Say you as a bank lend someone money at a fixed interest rate for 10 years (typical length of a mortgage given average tenure in an owner-occupied home). You’re earning revenue on that loan at a fixed rate. However, your cost of borrowing funds that help facilitate loan-making and allow you to meet depositor withdrawals while the mortgage loan is outstanding is based on a rate that can change frequently over that 10-year period. Sure, your cost to borrow is 1% today, but next year it could be 3%. In five years it could be 2% or 5%!
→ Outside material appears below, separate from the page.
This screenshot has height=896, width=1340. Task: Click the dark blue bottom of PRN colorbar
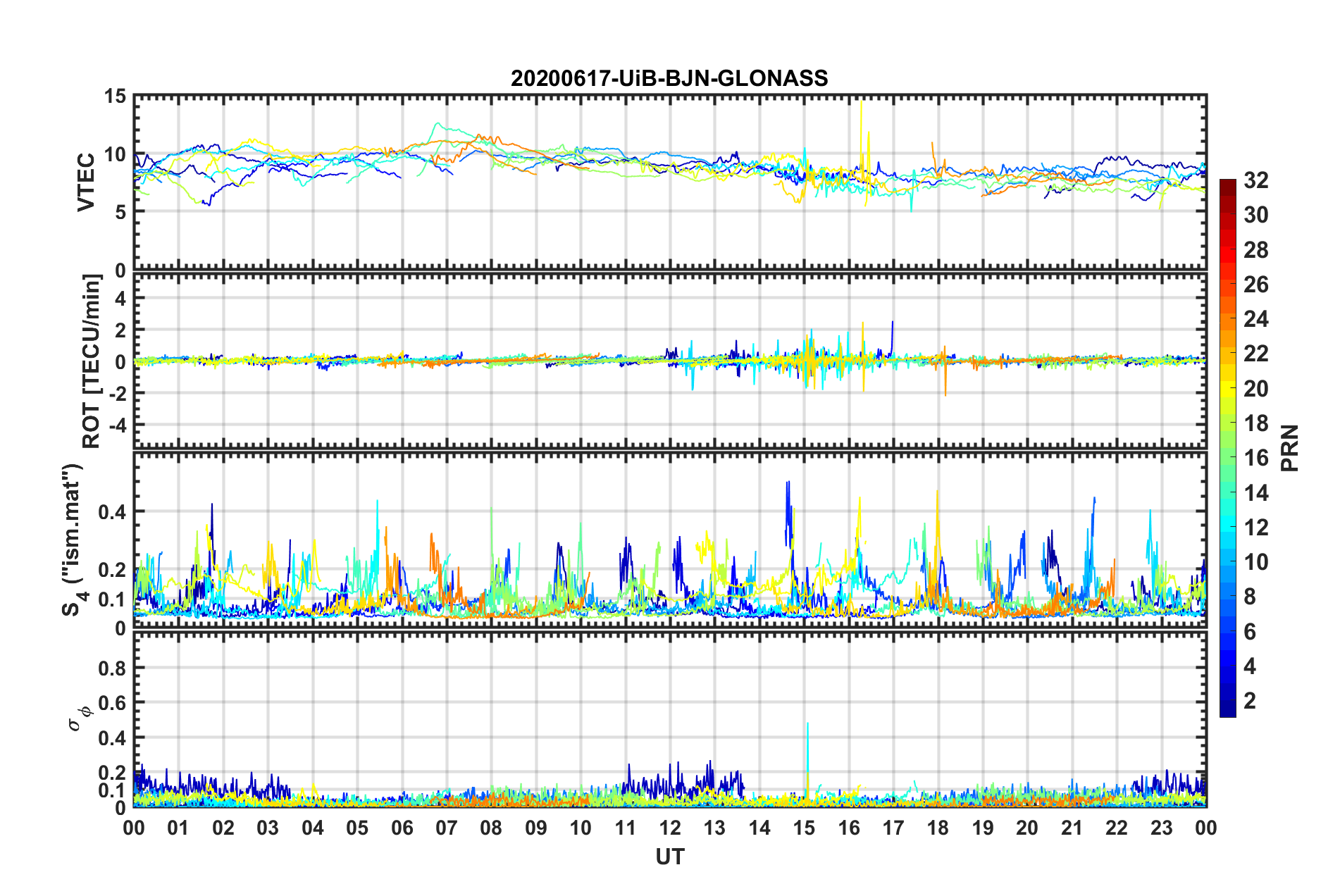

The fixed interest rate at which you’re willing to lend over the next 10 years is going to be based on the profit you think you can make on the difference between the fixed lending rate and the series of your expected short term borrowing rates over the next 10 years. So if your borrowing rate is low now but new news comes in and you now expect it to be higher on average over the next 10 years, then you’re going to raise your fixed lending rate now to account for the expected cost of funds over the life of that loan. Say you can make a profit on a 2% spread between your lending and borrowing rates. If your expected borrowing rate over the next 10 years increases from 2% to 3% with this news, then you’re going to raise your lending rate immediately from 4 to 5%.
If the Federal Reserve’s policy rate is raised as expected well then we shouldn’t see much reaction in the long-term fixed mortgage rates because it has already been priced in since banks raised their rates before in anticipation.